Below are records; extract exactly the lines from the one containing "Instruction: Open the" through the last, both included, and keep the pictures out.

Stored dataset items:
--
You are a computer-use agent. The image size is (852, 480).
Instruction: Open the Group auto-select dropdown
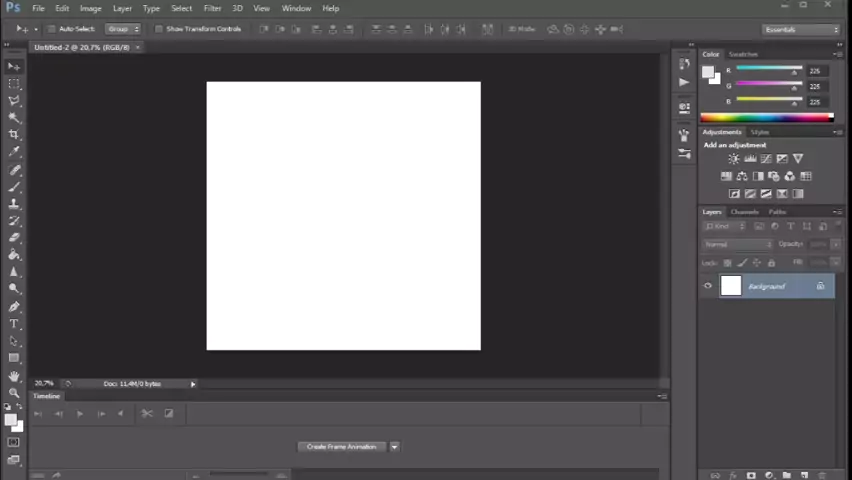(123, 29)
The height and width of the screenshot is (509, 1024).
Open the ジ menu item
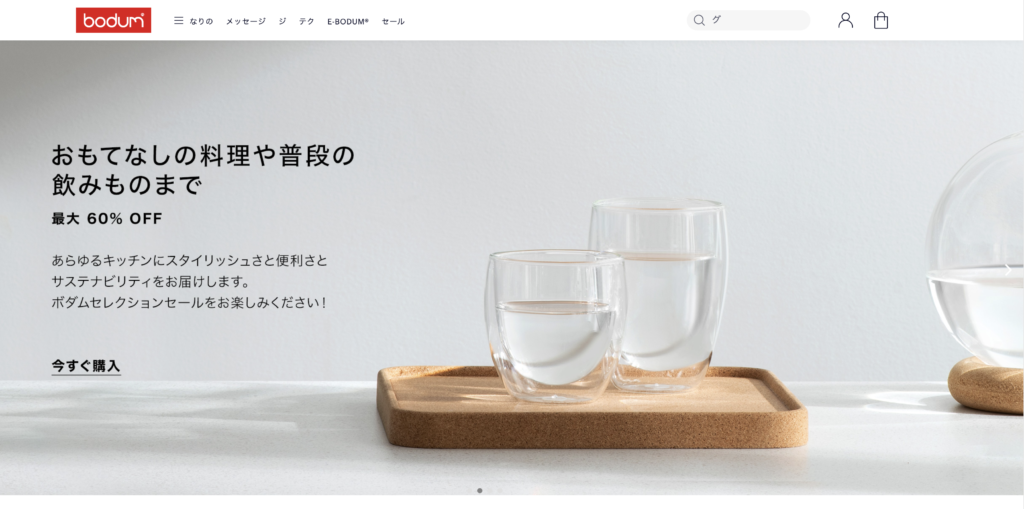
--
-- Solution for this exercise --
Instruction: Open the Group auto-select dropdown
(123, 29)
The height and width of the screenshot is (509, 1024).
Open the ジ menu item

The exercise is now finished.